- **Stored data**
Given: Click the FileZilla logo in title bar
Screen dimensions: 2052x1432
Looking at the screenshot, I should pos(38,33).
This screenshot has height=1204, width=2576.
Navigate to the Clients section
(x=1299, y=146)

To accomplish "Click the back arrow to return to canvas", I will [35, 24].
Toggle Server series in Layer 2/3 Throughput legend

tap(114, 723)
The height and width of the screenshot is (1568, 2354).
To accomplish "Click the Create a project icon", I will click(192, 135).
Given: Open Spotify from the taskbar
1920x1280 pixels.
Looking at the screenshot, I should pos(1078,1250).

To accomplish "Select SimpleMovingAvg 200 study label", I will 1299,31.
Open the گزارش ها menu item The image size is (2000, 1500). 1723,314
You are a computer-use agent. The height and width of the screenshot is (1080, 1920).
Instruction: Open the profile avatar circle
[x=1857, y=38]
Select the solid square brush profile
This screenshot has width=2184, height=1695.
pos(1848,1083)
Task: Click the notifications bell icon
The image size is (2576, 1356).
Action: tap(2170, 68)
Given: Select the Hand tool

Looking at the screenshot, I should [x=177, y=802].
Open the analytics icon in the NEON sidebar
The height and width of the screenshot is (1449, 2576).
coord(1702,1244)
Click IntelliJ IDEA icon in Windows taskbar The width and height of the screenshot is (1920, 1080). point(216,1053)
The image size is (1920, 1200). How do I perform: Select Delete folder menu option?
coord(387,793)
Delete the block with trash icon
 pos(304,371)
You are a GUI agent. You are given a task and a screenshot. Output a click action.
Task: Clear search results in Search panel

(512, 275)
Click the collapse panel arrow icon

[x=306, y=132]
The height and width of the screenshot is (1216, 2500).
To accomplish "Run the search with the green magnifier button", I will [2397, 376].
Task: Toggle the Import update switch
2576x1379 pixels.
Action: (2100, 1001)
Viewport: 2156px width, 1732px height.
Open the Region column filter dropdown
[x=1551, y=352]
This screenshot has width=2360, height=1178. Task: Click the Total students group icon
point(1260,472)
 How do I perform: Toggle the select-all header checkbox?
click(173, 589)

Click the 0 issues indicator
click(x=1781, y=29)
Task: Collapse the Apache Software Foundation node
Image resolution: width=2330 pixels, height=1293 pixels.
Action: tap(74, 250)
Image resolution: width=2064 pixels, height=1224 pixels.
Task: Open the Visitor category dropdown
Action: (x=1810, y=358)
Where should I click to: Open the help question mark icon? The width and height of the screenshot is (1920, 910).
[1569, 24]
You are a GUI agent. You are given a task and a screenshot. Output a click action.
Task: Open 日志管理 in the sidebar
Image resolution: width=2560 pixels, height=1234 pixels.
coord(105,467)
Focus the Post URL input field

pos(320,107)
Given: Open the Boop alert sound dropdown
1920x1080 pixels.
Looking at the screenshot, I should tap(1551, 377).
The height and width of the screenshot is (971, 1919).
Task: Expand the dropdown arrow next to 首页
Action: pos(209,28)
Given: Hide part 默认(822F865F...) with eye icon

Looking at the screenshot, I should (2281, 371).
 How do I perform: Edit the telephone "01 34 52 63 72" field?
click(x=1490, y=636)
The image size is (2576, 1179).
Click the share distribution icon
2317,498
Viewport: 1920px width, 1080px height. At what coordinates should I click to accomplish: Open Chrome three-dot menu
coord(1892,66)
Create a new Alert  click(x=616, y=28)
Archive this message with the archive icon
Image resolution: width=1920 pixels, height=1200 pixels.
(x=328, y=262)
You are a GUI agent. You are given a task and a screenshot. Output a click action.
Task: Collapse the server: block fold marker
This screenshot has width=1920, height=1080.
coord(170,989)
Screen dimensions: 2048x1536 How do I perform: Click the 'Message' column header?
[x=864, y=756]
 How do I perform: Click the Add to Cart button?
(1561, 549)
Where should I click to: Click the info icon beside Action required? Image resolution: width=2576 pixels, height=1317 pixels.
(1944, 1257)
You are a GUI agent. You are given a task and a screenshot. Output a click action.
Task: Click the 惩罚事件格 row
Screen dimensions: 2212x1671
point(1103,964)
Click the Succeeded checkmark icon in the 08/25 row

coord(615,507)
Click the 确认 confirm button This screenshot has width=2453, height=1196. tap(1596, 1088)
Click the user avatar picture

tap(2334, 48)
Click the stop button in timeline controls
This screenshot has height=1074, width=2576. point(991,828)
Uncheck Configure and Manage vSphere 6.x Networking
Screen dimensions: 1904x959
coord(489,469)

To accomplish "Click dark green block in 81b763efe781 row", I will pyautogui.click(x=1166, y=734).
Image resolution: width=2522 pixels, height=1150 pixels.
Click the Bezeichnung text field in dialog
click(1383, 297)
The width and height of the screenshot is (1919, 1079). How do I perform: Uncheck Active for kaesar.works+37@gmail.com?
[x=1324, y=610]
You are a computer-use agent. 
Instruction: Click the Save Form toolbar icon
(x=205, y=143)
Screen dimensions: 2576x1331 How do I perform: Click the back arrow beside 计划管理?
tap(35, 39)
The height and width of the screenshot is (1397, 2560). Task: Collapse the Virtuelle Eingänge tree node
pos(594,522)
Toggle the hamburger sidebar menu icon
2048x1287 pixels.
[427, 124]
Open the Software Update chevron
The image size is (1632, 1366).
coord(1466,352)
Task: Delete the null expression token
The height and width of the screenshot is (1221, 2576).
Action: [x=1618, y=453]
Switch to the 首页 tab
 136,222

- **YOUR GOAL**
Repeat the records verbatim, every one of them.

- **SOLUTION TO THIS PROBLEM**
Given: Click the FileZilla logo in title bar
Screen dimensions: 2052x1432
Looking at the screenshot, I should pos(38,33).
This screenshot has height=1204, width=2576.
Navigate to the Clients section
(x=1299, y=146)

To accomplish "Click the back arrow to return to canvas", I will [35, 24].
Toggle Server series in Layer 2/3 Throughput legend

tap(114, 723)
The height and width of the screenshot is (1568, 2354).
To accomplish "Click the Create a project icon", I will click(192, 135).
Given: Open Spotify from the taskbar
1920x1280 pixels.
Looking at the screenshot, I should pos(1078,1250).

To accomplish "Select SimpleMovingAvg 200 study label", I will 1299,31.
Open the گزارش ها menu item The image size is (2000, 1500). 1723,314
You are a computer-use agent. The height and width of the screenshot is (1080, 1920).
Instruction: Open the profile avatar circle
[x=1857, y=38]
Select the solid square brush profile
This screenshot has width=2184, height=1695.
pos(1848,1083)
Task: Click the notifications bell icon
The image size is (2576, 1356).
Action: tap(2170, 68)
Given: Select the Hand tool

Looking at the screenshot, I should [x=177, y=802].
Open the analytics icon in the NEON sidebar
The height and width of the screenshot is (1449, 2576).
coord(1702,1244)
Click IntelliJ IDEA icon in Windows taskbar The width and height of the screenshot is (1920, 1080). point(216,1053)
The image size is (1920, 1200). How do I perform: Select Delete folder menu option?
coord(387,793)
Delete the block with trash icon
 pos(304,371)
You are a GUI agent. You are given a task and a screenshot. Output a click action.
Task: Clear search results in Search panel

(512, 275)
Click the collapse panel arrow icon

[x=306, y=132]
The height and width of the screenshot is (1216, 2500).
To accomplish "Run the search with the green magnifier button", I will [2397, 376].
Task: Toggle the Import update switch
2576x1379 pixels.
Action: (2100, 1001)
Viewport: 2156px width, 1732px height.
Open the Region column filter dropdown
[x=1551, y=352]
This screenshot has width=2360, height=1178. Task: Click the Total students group icon
point(1260,472)
 How do I perform: Toggle the select-all header checkbox?
click(173, 589)

Click the 0 issues indicator
click(x=1781, y=29)
Task: Collapse the Apache Software Foundation node
Image resolution: width=2330 pixels, height=1293 pixels.
Action: tap(74, 250)
Image resolution: width=2064 pixels, height=1224 pixels.
Task: Open the Visitor category dropdown
Action: (x=1810, y=358)
Where should I click to: Open the help question mark icon? The width and height of the screenshot is (1920, 910).
[1569, 24]
You are a GUI agent. You are given a task and a screenshot. Output a click action.
Task: Open 日志管理 in the sidebar
Image resolution: width=2560 pixels, height=1234 pixels.
coord(105,467)
Focus the Post URL input field

pos(320,107)
Given: Open the Boop alert sound dropdown
1920x1080 pixels.
Looking at the screenshot, I should tap(1551, 377).
The height and width of the screenshot is (971, 1919).
Task: Expand the dropdown arrow next to 首页
Action: pos(209,28)
Given: Hide part 默认(822F865F...) with eye icon

Looking at the screenshot, I should (2281, 371).
 How do I perform: Edit the telephone "01 34 52 63 72" field?
click(x=1490, y=636)
The image size is (2576, 1179).
Click the share distribution icon
2317,498
Viewport: 1920px width, 1080px height. At what coordinates should I click to accomplish: Open Chrome three-dot menu
coord(1892,66)
Create a new Alert  click(x=616, y=28)
Archive this message with the archive icon
Image resolution: width=1920 pixels, height=1200 pixels.
(x=328, y=262)
You are a GUI agent. You are given a task and a screenshot. Output a click action.
Task: Collapse the server: block fold marker
This screenshot has width=1920, height=1080.
coord(170,989)
Screen dimensions: 2048x1536 How do I perform: Click the 'Message' column header?
[x=864, y=756]
 How do I perform: Click the Add to Cart button?
(1561, 549)
Where should I click to: Click the info icon beside Action required? Image resolution: width=2576 pixels, height=1317 pixels.
(1944, 1257)
You are a GUI agent. You are given a task and a screenshot. Output a click action.
Task: Click the 惩罚事件格 row
Screen dimensions: 2212x1671
point(1103,964)
Click the Succeeded checkmark icon in the 08/25 row

coord(615,507)
Click the 确认 confirm button This screenshot has width=2453, height=1196. tap(1596, 1088)
Click the user avatar picture

tap(2334, 48)
Click the stop button in timeline controls
This screenshot has height=1074, width=2576. point(991,828)
Uncheck Configure and Manage vSphere 6.x Networking
Screen dimensions: 1904x959
coord(489,469)

To accomplish "Click dark green block in 81b763efe781 row", I will pyautogui.click(x=1166, y=734).
Image resolution: width=2522 pixels, height=1150 pixels.
Click the Bezeichnung text field in dialog
click(1383, 297)
The width and height of the screenshot is (1919, 1079). How do I perform: Uncheck Active for kaesar.works+37@gmail.com?
[x=1324, y=610]
You are a computer-use agent. 
Instruction: Click the Save Form toolbar icon
(x=205, y=143)
Screen dimensions: 2576x1331 How do I perform: Click the back arrow beside 计划管理?
tap(35, 39)
The height and width of the screenshot is (1397, 2560). Task: Collapse the Virtuelle Eingänge tree node
pos(594,522)
Toggle the hamburger sidebar menu icon
2048x1287 pixels.
[427, 124]
Open the Software Update chevron
The image size is (1632, 1366).
coord(1466,352)
Task: Delete the null expression token
The height and width of the screenshot is (1221, 2576).
Action: [x=1618, y=453]
Switch to the 首页 tab
 136,222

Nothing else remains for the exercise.